No objection was made by the defendant's trial counsel to any of the instructions on the law of self-defense. In the absence of an objection, we inquire only whether the charge as given created "a substantial risk of a miscarriage of justice." Commonwealth v. Freeman, 352 Mass. 556 , 564 (1967). We conclude that there was no such risk for the following reasons.
(a) The judge explicitly stated several times in the course of the charge that the Commonwealth had the burden of proving beyond a reasonable doubt every element of the crimes charged, including the fact that the defendant had not acted in self-defense. Moreover, in his supplementary instructions, see note 4, supra, the judge advised the jury that to convict they had to be "convinced by the Commonwealth beyond a reasonable
doubt . . . that the defendant . . . wasn't reasonable because he used more force than is necessary." Viewed as a whole, we think the charge was sufficiently clear for the jury to understand that the burden of proof on the excessive force issue, and on the question of self-defense, rested with the Commonwealth. See Commonwealth v. Sellon, 380 Mass. 220 , 231-232 (1980); Commonwealth v. Doucette, 391 Mass. 443 , 450 (1984).
(b) The judge's use of the "finding" language quoted above occurred in only one isolated portion of a forty-four page set of instructions which, considered as a whole, more than adequately described the burden of proof. That portion involved instruction of the jury on the so called "castle" law, G. L. c. 278, Section 8A, inserted by St. 1981, c. 696, which eliminates, in certain circumstances, the duty to retreat on the part of someone attacked in his home. See Commonwealth v. Gregory, 17 Mass. App. Ct. 651 (1984). The defendant was not even entitled to an instruction on the application of G. L. c. 278, Section 8A, since that law was enacted after these crimes had occurred. In view of the unwarranted benefit given the defendant, the isolated nature of the reference, and the clarity and correctness of the over-all charge, we see nothing in the "finding" language which would provide a basis to invalidate the convictions. See Connolly v. Commonwealth, 377 Mass. at 535; Commonwealth v. Albert, 391 Mass. 853 , 859 (1984); Commonwealth v. Messere, 14 Mass. App. Ct. 1 , 9 (1982).
3. The defendant brought a pretrial motion in limine to exclude any reference at trial to the drugs found at his home. In denying the motion, the judge indicated his view that the evidence was relevant to the defendant's motive or intent. At trial, the defendant objected to Trooper Manzi's testimony concerning the amount of drugs seized and their value. The evidence was admitted with the copious limiting instruction set forth in the margin. [Note 9] The instruction was given a second time
during the prosecutor's cross-examination of the defendant concerning the location, amount, type and value of the drugs, and was restated for a third time in the final jury instructions. The defendant argues that the evidence was not relevant, or if relevant, that its probative value was outweighed by the prejudice it would cause.

[Target pointing data]
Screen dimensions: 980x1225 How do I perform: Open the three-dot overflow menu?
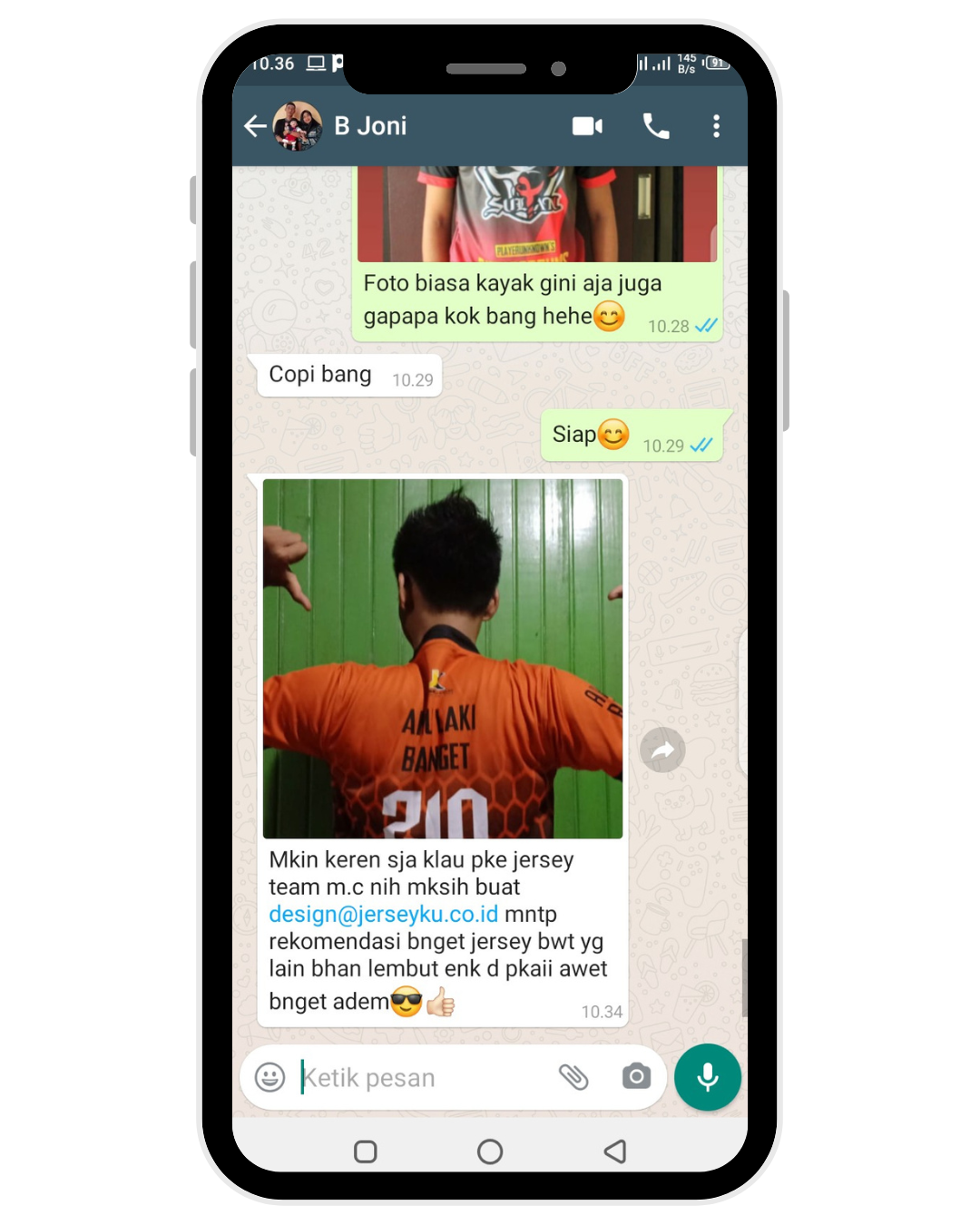(716, 126)
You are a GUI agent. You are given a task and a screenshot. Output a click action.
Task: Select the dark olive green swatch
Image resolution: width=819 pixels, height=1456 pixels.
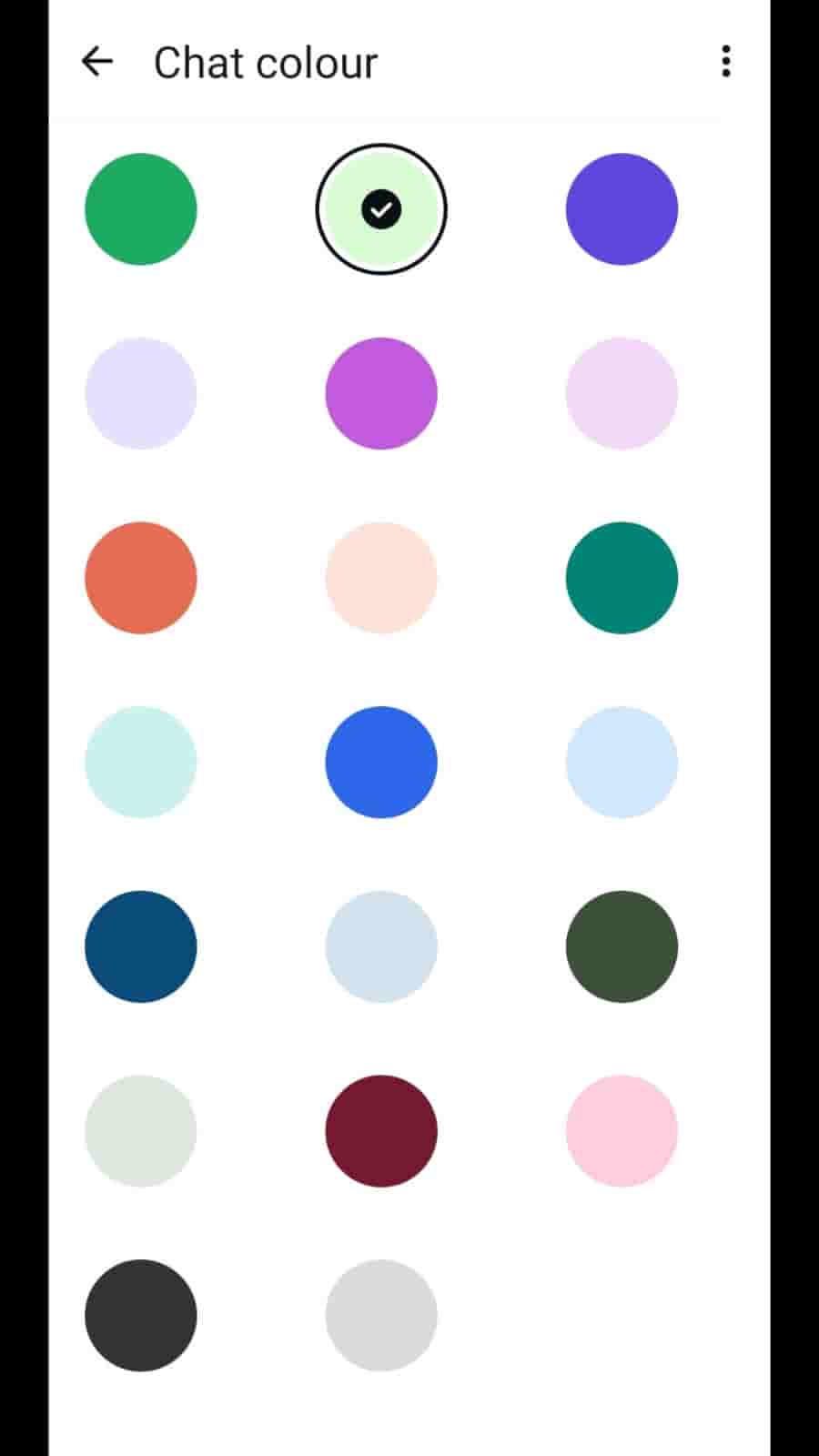coord(622,946)
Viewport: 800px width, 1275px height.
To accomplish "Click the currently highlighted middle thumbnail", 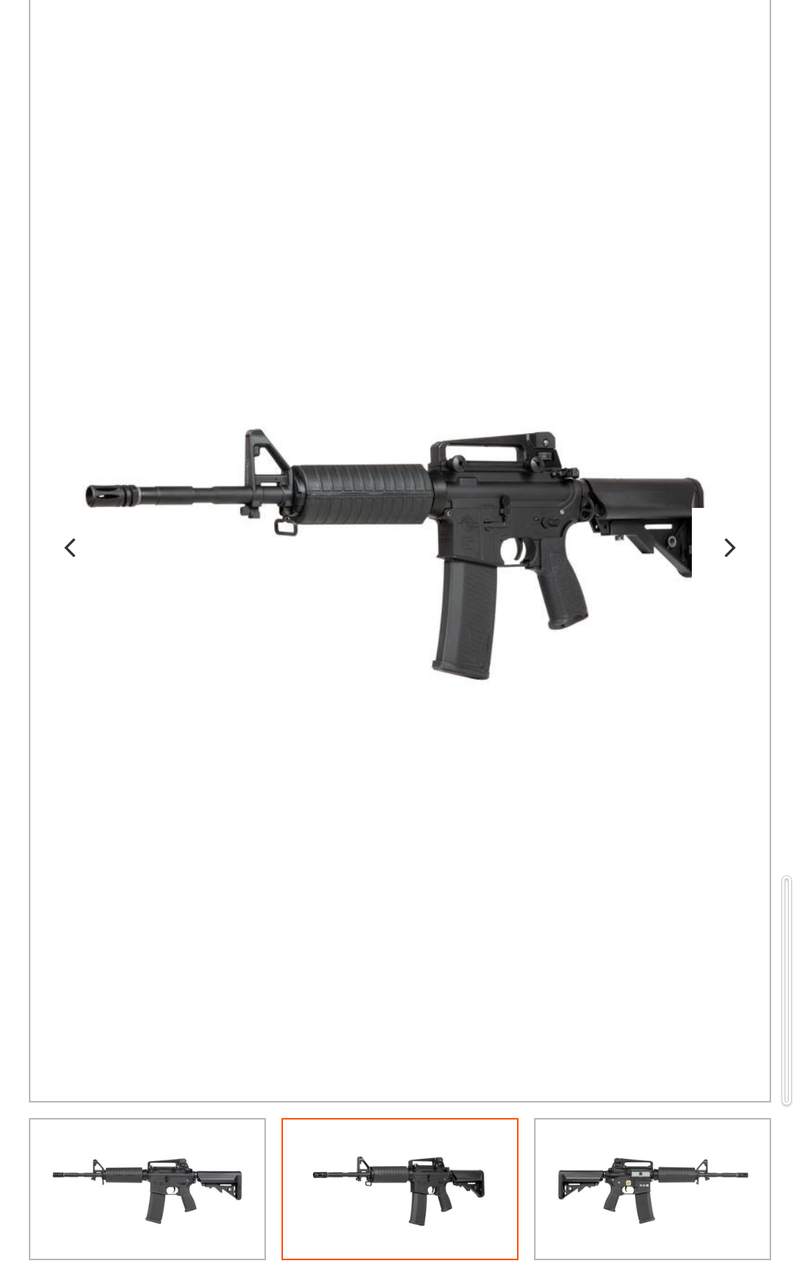I will 400,1188.
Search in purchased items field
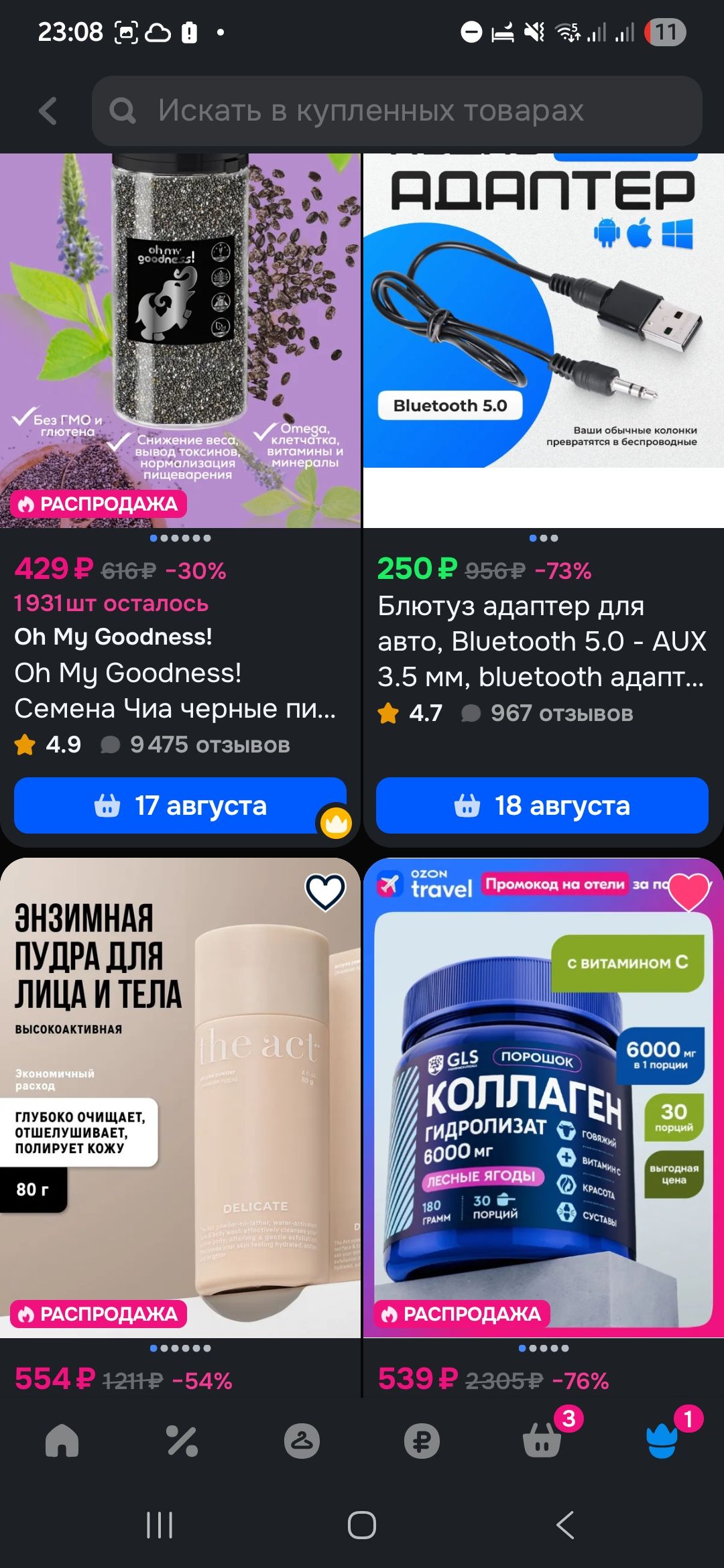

*Problems*:
1 > Using the court opinion, say whether each statement agrees with it. Answer yes or no and quote the words that decide it. (a) The defendant's trial counsel objected to the instructions on self-defense. (b) The judge's instructions ran to forty-four pages. (c) The limiting instruction about the drugs was given only once.
2 > Repeat word for word the stretch of the court opinion from "(a) The judge" through "443 , 450 (1984).".
Rely only on the court opinion, not the listing.

*Worked answers*:
1 >
(a) No: "No objection was made by the defendant's trial counsel to any of the instructions on the law of self-defense."
(b) Yes: "a forty-four page set of instructions"
(c) No: "was restated for a third time in the final jury instructions"

2 >
(a) The judge explicitly stated several times in the course of the charge that the Commonwealth had the burden of proving beyond a reasonable doubt every element of the crimes charged, including the fact that the defendant had not acted in self-defense. Moreover, in his supplementary instructions, see note 4, supra, the judge advised the jury that to convict they had to be "convinced by the Commonwealth beyond a reasonable
doubt . . . that the defendant . . . wasn't reasonable because he used more force than is necessary." Viewed as a whole, we think the charge was sufficiently clear for the jury to understand that the burden of proof on the excessive force issue, and on the question of self-defense, rested with the Commonwealth. See Commonwealth v. Sellon, 380 Mass. 220 , 231-232 (1980); Commonwealth v. Doucette, 391 Mass. 443 , 450 (1984).